# Intersection of Ellipsoid with Ray

Let $E$ be an ellipsoid centered at $p = (x,y,z) \in \mathbb{R}^3$ and let $T:\mathbb{R}^3 \to \mathbb{R}^3$ be a linear transformation which transforms $E$ to a unit sphere.

Let $R$ be the ray $p_0 + tv$ ($v$ is normalized).

Assume we want to find the minimal $t \ge 0$ if any such that $R$ intersects $E$.

I tried to define the ray $R_T$ to be $T(p_0) + tT(v)$ (where $T(v)$ is normalized) and find the minimal $t'\ge0$ if any such that $R_T$ intersects the unit sphere centered at $T(p)$.

If there was no intersection with $t\ge0$ then there is no intersection with $E$. Otherwise the new $t$ is the dot product of $v$ and $T^{-1}(t' \cdot T(v))$. Is this correct?

if $T(v)$ wasn't normalized in $R_T$ and we found the intersection with a sphere then the found $t$ would be the same for $E$ ?

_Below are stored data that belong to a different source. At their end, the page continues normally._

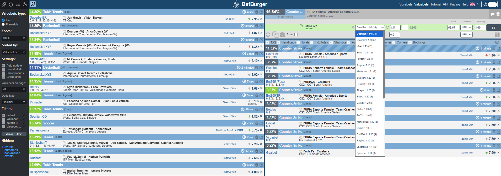Choose QuinnBet 1.50 from bookmaker list

tap(366, 40)
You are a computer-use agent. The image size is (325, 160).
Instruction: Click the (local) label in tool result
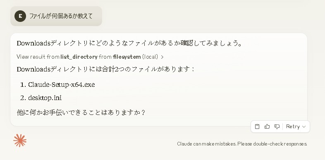click(x=150, y=57)
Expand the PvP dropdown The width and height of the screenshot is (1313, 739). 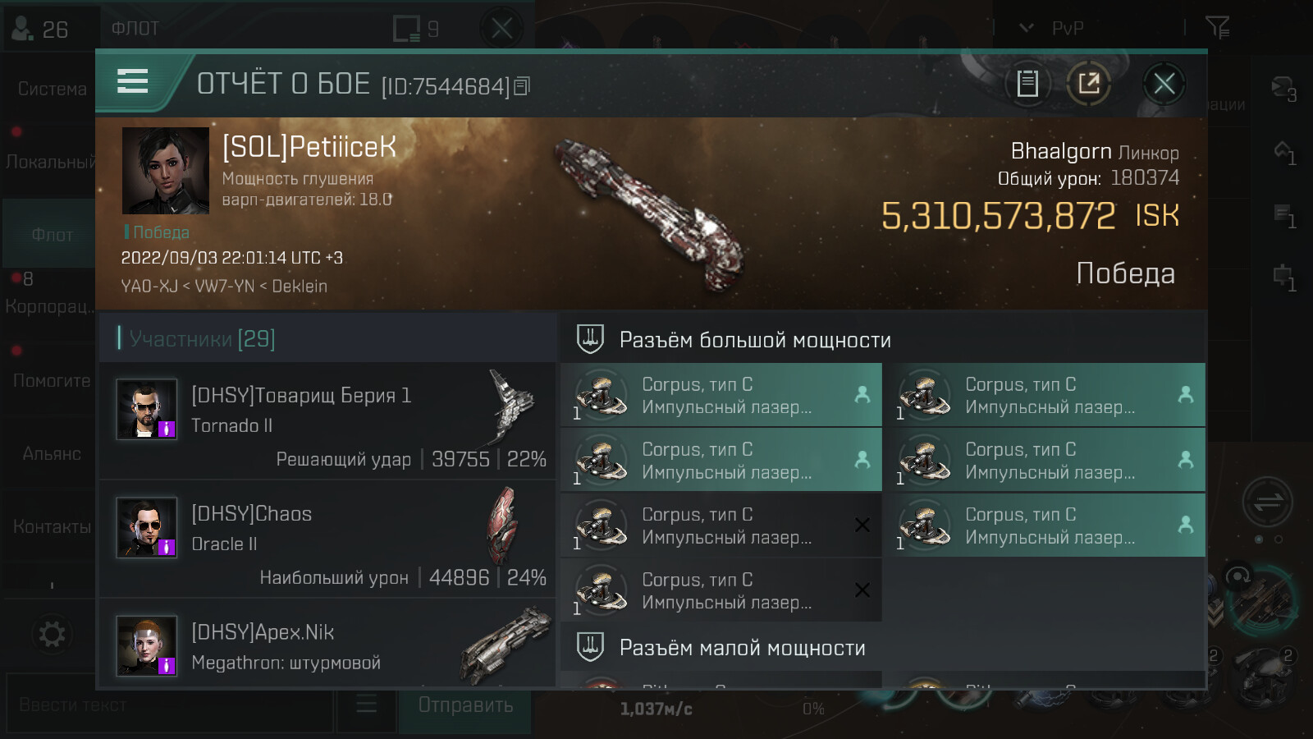(1027, 28)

• Why don't you just intersect your ray with the ellipsoid, directly. I don't think this is any more difficult than intersecting with a sphere. You'll stiil end up solving a quadratic to find $t$. – bubba May 2 '14 at 10:41
• I have a method for finding intersection with a sphere and I have to use it for the ellipsoid. Is the calculation correct? – arm46 May 2 '14 at 10:55

You answer is indeed correct, and this is the foundation of "raytracing", a widely-used technique in graphics. Typically in graphics we are not given $T$ but rather its inverse (the "modeling transform"), so the formulas you'll see in graphics book will have a $T^{-1}$ in them ... but that's because they're talking about a slightly different problem.
If you want to generalize this to a more complicated transformation, $T$, that might include both translation and a linear part, there's a subtlety: in transforming the ray, you need to transform the start-point by $T$, but transform the direction vector by $DT$, the derivative of $T$. When $T$ is linear, the derivative is just $T$, so your formula works fine. When it's got a translation added, the derivative exactly deletes the translation, and the formula needs to take this into account.
(If you also want to transform the normal vector to the sphere, you need to transform that by the transpose of the derivative of $T$, more or less; it depends on how you intend to use the normal vector. (In particular, the transformation I mentioned may change its length, which is a problem if you need a unit vector!)